Stifling any potential from the beginning is the film’s confused sense of its own identity. With a ridiculous rip-off premise begging for high camp comedy treatment, Abraham Lincoln vs. Zombies opts instead to play its material straight, offering only the driest and crumbliest crumbs of attempted humor and usually preferring to bore the viewer with Spielbergian solemnity and sentimentality: “Be brave, Abe. You’re resolute. You know what must be done.” The titular zombies, laggards all, provide paltry suspense as America’s worst commander-in-chief (Bill Oberst Jr.) again rises to the superheroic occasion by shooting and slicing through the evil hordes with his trusty populist scythe – or is it a commie sickle? (Like a good Jacobin, Lincoln prefers to behead the unenlightened.)
Had it been made in 1990, starred Leslie Nielsen, and laughed at itself with a go-for-broke gonzo parody approach, Abraham Lincoln vs. Zombies might at least have had the potential, like Nielsen’s Repossessed, to become in retrospect a cheesy and groan-inducing but ultimately pleasing artifact of lame comedy nostalgia.
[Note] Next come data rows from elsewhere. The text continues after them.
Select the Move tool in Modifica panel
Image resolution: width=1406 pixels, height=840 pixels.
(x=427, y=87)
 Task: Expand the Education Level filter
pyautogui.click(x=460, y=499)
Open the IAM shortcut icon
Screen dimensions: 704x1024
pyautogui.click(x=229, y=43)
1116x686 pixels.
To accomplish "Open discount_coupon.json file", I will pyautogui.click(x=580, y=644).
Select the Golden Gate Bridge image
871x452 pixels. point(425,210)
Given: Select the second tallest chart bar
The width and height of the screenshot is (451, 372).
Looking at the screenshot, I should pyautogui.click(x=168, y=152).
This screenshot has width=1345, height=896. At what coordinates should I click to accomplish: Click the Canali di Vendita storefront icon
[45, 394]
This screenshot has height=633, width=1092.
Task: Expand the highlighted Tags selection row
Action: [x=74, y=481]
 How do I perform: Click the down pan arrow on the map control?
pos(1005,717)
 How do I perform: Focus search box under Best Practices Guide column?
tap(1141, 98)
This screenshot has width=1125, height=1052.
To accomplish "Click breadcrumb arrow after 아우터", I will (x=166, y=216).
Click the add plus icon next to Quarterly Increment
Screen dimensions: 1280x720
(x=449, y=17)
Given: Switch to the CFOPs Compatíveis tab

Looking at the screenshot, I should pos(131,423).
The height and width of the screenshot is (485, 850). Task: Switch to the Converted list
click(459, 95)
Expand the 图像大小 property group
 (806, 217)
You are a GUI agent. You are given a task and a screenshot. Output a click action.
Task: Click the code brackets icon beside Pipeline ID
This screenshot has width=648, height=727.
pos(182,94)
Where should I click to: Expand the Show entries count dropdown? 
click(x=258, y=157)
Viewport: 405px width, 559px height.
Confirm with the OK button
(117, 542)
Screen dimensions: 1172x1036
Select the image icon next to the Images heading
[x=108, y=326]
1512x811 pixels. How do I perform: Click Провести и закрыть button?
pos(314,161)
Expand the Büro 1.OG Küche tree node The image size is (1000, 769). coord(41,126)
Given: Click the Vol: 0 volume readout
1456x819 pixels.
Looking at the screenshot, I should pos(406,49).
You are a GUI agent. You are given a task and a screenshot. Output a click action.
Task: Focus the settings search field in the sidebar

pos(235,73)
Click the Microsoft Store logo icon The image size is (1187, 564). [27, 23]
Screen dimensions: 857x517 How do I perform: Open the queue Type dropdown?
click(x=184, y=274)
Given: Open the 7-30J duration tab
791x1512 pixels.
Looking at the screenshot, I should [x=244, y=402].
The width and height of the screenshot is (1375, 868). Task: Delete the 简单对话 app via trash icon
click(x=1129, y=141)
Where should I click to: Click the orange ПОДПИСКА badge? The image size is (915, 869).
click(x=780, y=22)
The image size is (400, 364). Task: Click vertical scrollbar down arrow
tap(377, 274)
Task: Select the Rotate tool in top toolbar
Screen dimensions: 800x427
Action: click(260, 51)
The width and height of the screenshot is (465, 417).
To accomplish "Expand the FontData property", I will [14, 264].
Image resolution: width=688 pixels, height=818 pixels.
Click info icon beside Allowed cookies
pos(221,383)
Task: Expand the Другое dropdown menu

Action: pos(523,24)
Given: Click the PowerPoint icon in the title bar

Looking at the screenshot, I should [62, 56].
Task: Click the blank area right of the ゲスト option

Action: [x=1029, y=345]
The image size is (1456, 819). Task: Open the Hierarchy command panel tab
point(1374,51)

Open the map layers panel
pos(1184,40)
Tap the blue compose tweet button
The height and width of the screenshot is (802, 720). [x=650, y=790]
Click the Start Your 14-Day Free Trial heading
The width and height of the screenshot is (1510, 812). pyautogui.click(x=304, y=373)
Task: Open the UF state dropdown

As is, however, the film offers next to nothing to make it worth the viewer’s while. “The world will little note nor long remember what we say here,” Lincoln says as part of his Gettysburg Address – and no more fitting tribute could possibly be paid to Abraham Lincoln vs. Zombies, a wholly superfluous, tedious, and forgettable offense on film.
A star and a half. Ideological Content Analysis indicates that Abraham Lincoln vs. Zombies is:
7. Family-ambivalent. “I’d rather start a family and ride horses,” Pat Garrett (yes, the Pat Garrett, played by Christopher Marrone) says when Lincoln suggets he enter politics or law enforcement. “An appealing path, to be sure,” Lincoln concurs. It should also be noted, however, that the president’s superhero origin prologue depicts him executing his own zombified mother. (Cf. Warm Bodies no. 6)
6. Class-conscious. “What would the cream of Washington society make of you, my dear?” John Wilkes Booth (Jason Vail) muses judgmentally, contemplating a whore as she sleeps.
5. Feminist/pro-slut. A poor, oppressed prostitute excuses her whoredom by complaining that the oldest profession is the only work available to unmarried women in her area. Old unprogressive fogey Stonewall Jackson (Don McGraw) objects to the presence of a “fallen woman”.
4. Bi-partisan. General Jackson redeems himself by joining forces with Lincoln and, like Dr. King in Django Unchained, playing the sacrificial honky. “We are all Americans.” All of the biologically and morally unsalvageable corpses, however, must be exterminated.
3. Anti-white. Mary Owens (Baby Norman) hints at the symbolic significance of the plague when, describing her own zombification experience, she says, “It’s like a fog is descending . . .”
2. Statist. Lincoln avuncularly passes the torch to future fellow office-abuser Teddy Roosevelt (Canon Kuipers), who gets to perch on the Great Emancipator’s shoulders to aim his rifle over a wall and pick off zombies.
1. Anti-racist/anti-slavery (i.e., pro-yawn on both counts). “I’m not your boy,” token black character Wilson Brown (Jason Hughley) sasses when someone good-naturedly calls him “m’boy”.